The purpose of the meeting was to discuss how to best show the economic costs of not putting environmental policy in place, and the economic benefits of doing so and achieving environmental goals. The Swedish government has recently declared that they will publish a report on that theme. In addition to the representatives of all OECD-member nations, some UN agencies and a few NGOs have a place at the OECD-high-level-meetings. On the behalf of 180 million members around the world, the trade unionist at the negotiating table declared that:
• The highest economic costs and benefits related to the environment will be found if one looks for the positive health effects on labor-productivity from policies improving the environment. As between 60-70 per cent of GDP, +/- 10 percentage points depending on the country and the year, consists of compensation for work, it is the possible impact of environmental degradation on labor force participation and labor productivity that will produce big numbers in the analysis.
• Poor air quality, undrinkable water and contaminated food should be a major priority, as this negatively affects a worker’s ability to do productive work.

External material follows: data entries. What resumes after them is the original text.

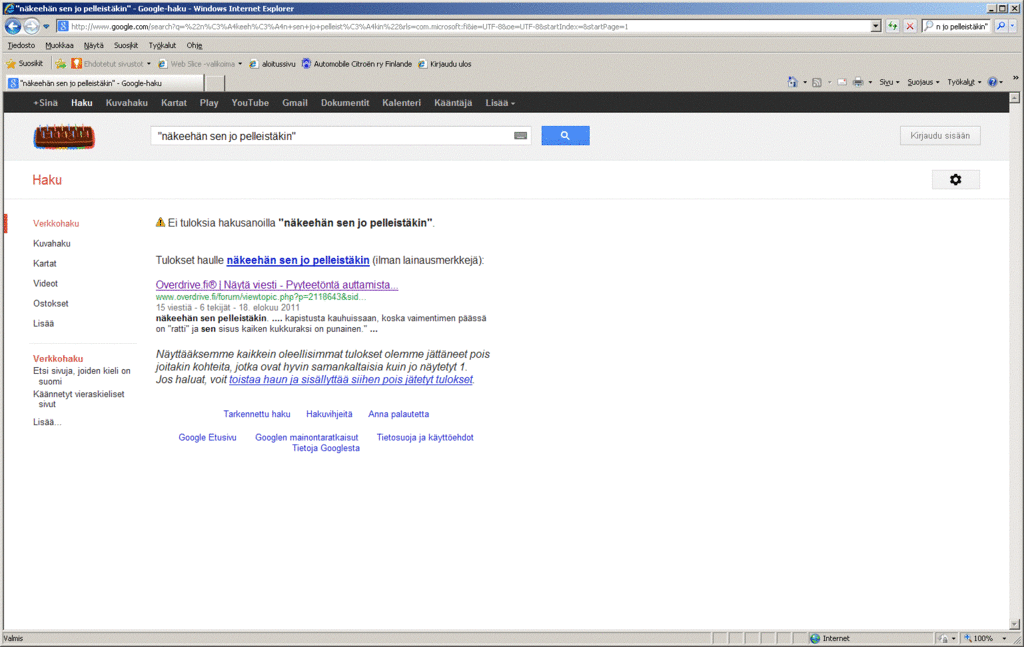The width and height of the screenshot is (1024, 647).
Task: Expand the address bar URL dropdown
Action: 876,26
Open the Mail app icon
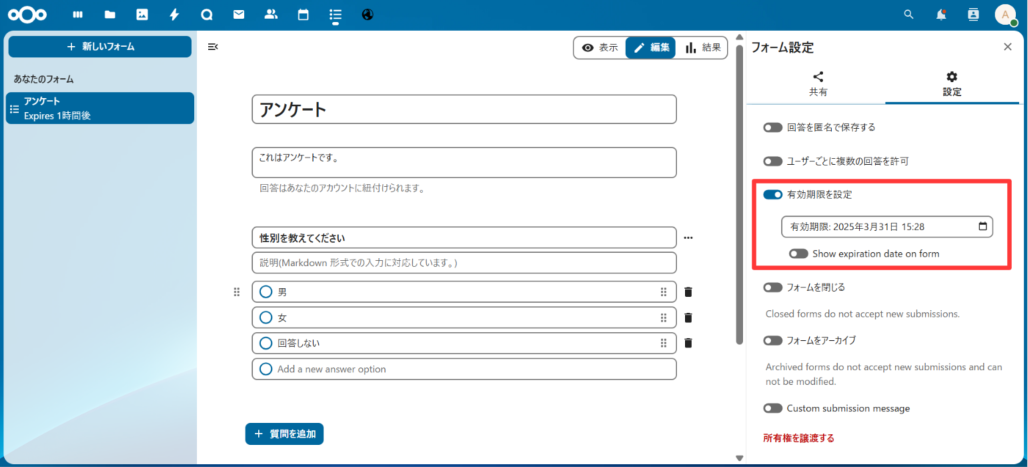The height and width of the screenshot is (467, 1028). pyautogui.click(x=238, y=15)
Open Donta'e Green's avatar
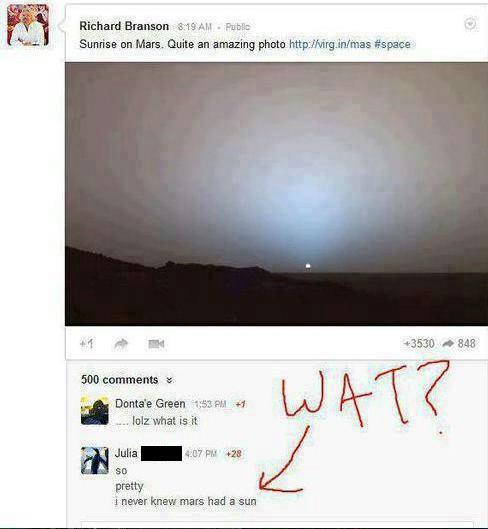This screenshot has width=488, height=529. click(95, 411)
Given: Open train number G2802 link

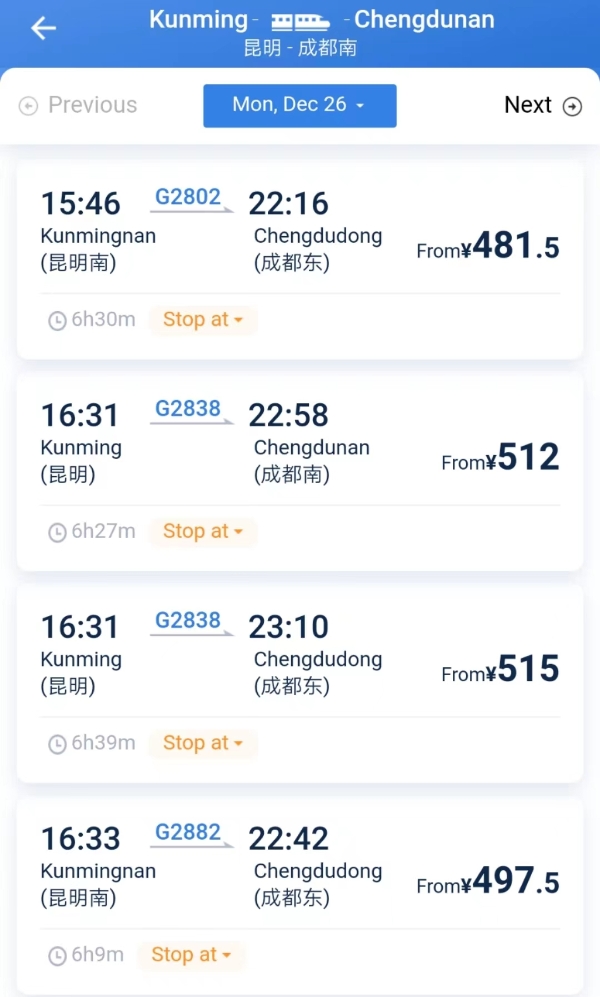Looking at the screenshot, I should (188, 197).
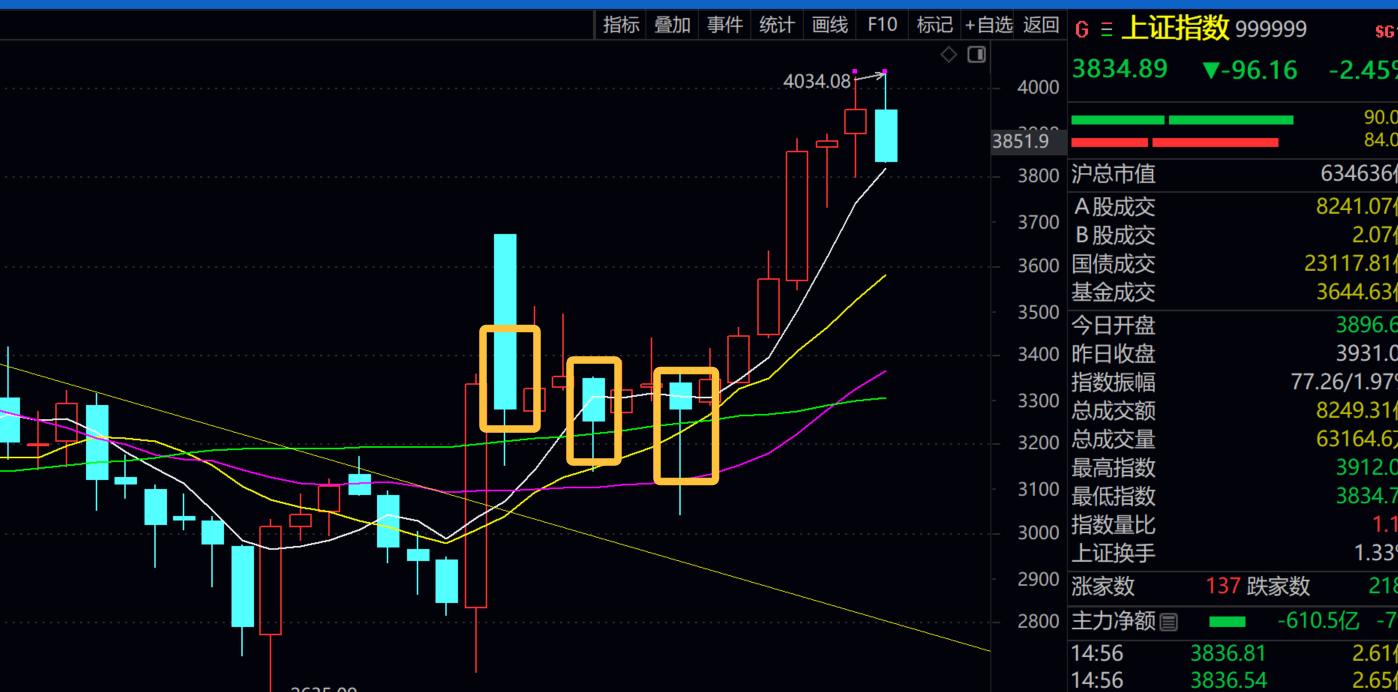This screenshot has height=692, width=1398.
Task: Click the F10 company info button
Action: [x=882, y=25]

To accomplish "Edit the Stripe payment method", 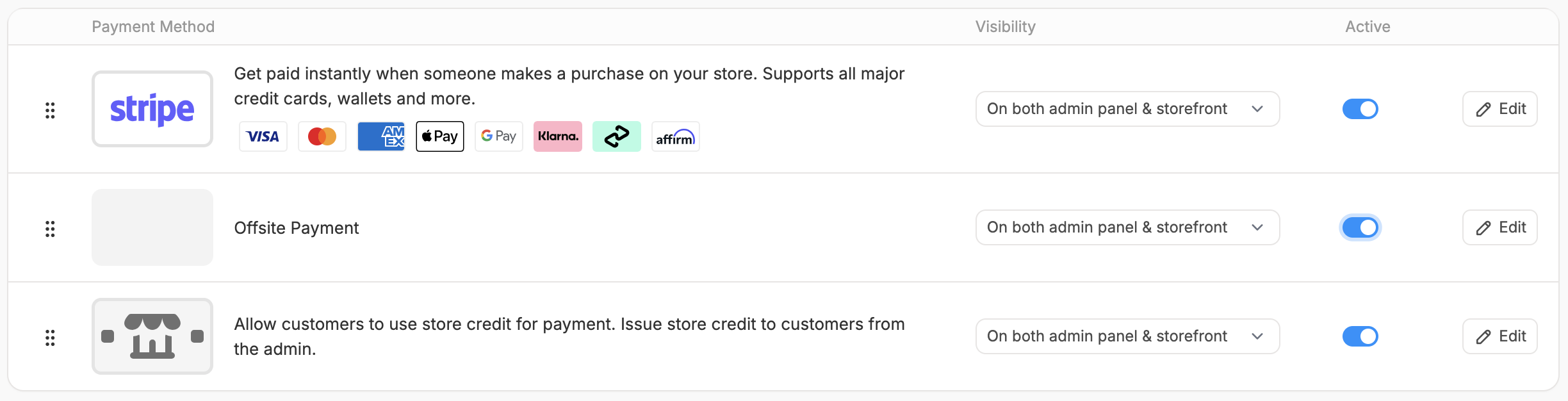I will click(1500, 109).
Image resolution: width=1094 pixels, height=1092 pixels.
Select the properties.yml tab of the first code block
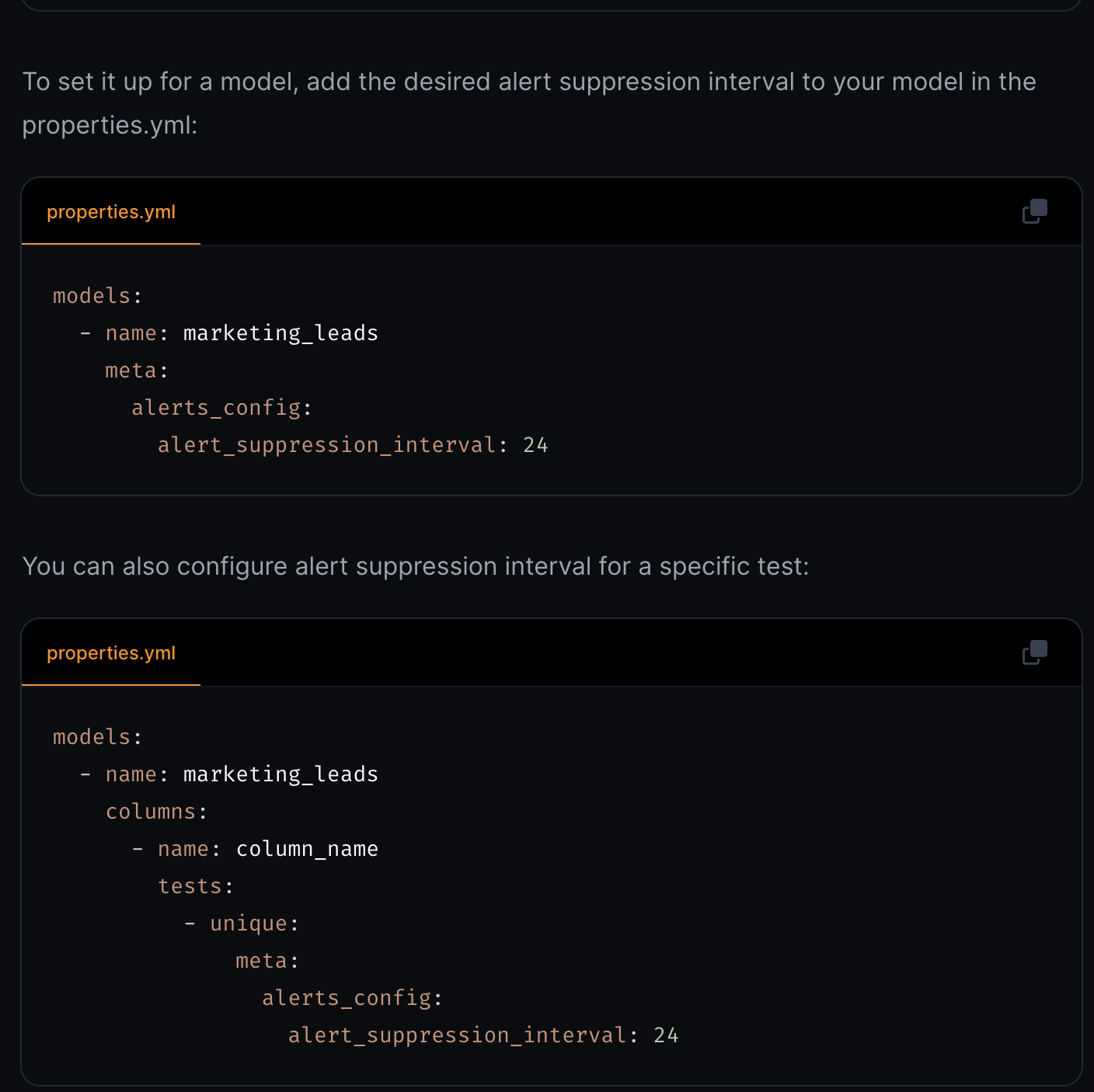(x=111, y=212)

Water availability and affordability of good-nutrition food on the other hand do wonders for human health and work productivity.
• If, or then, essential natural resources, as food, water and energy, become more scarce they also become more expensive, which means that the poorest households will not have the purchasing power to eat properly and maintain their health, with detrimental effects not only for them but for the whole economy if work productivity is affected.
• Trade unions always call for “green decent jobs, with good pay”. The reason is that it will become increasingly costly for the global economy if not (all) jobs turn ‘greener’ (thriftier, more efficient, cleaner and more renewably-based). Furthermore working conditions must be conducive to good health, and salaries high enough to allow people to sustain themselves, their families and secure all family members’ health and productivity. Trade unions start their reasoning concerning these green economy issues from their members’ horizon and bottom up. OECD argues from the GDP-level and top-down. But as we usually agree on the interdependencies of the environmental, social and economic sustainability dimensions we meet in the middle, as one should in most negotiations.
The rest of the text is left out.